• **YOUR GOAL**: From the entries that follow, copy exactly the lines beginning at the line holding "Click the flag next to Natus Vincere (14)" and continuing through the line holding "Given: Click the".

• **DATA FOR PROCESSING**:
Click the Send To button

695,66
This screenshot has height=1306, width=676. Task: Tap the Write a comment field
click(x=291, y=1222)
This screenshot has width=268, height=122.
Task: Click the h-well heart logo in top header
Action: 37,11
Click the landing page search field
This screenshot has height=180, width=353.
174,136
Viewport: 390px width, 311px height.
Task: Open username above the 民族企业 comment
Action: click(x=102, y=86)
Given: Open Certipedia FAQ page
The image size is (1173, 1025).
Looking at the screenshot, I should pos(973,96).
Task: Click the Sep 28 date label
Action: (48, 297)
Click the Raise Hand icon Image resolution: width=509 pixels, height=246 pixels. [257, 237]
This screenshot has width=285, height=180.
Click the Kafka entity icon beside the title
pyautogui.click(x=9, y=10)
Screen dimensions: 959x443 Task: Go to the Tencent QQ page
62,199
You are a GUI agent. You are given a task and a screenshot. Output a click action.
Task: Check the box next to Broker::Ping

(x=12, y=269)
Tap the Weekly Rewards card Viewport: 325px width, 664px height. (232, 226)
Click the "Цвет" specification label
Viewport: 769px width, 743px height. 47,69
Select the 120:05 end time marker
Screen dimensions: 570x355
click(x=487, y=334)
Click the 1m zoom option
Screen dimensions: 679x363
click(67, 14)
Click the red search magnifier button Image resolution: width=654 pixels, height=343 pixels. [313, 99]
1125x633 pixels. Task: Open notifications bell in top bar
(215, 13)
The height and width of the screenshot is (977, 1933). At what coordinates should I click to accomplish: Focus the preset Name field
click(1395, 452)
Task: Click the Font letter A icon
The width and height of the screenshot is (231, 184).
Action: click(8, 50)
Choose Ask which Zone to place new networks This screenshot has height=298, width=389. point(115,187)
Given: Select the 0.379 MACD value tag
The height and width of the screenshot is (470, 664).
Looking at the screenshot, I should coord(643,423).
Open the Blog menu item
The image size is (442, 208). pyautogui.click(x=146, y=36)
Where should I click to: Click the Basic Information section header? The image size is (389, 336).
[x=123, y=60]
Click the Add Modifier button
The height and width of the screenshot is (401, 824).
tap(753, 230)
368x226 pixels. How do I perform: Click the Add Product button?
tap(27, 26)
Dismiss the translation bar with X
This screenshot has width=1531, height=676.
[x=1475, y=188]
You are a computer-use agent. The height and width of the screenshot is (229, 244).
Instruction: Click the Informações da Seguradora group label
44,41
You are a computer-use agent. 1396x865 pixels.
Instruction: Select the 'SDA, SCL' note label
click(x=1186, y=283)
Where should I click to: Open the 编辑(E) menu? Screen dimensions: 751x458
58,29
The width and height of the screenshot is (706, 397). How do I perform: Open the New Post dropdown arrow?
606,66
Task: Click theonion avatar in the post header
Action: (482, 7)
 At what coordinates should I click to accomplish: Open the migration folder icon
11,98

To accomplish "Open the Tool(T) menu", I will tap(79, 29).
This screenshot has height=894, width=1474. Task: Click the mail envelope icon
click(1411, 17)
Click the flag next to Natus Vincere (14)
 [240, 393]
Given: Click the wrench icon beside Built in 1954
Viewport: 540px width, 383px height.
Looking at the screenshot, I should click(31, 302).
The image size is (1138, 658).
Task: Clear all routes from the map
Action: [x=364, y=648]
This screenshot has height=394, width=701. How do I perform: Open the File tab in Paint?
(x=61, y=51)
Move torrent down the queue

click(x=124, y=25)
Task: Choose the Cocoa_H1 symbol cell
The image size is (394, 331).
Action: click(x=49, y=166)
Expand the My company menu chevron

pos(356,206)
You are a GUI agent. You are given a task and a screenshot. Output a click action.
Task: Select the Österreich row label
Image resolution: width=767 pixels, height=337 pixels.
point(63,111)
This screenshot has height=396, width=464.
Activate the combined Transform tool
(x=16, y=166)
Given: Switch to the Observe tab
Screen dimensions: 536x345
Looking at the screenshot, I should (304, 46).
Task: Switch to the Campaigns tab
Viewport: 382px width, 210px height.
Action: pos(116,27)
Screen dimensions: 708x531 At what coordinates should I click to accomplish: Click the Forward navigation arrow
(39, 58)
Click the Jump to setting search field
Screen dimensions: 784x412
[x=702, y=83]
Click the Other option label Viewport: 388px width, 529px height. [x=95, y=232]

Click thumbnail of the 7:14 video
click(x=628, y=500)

• **EXPECTED ANSWER**:
Click the flag next to Natus Vincere (14)
 [240, 393]
Given: Click the wrench icon beside Built in 1954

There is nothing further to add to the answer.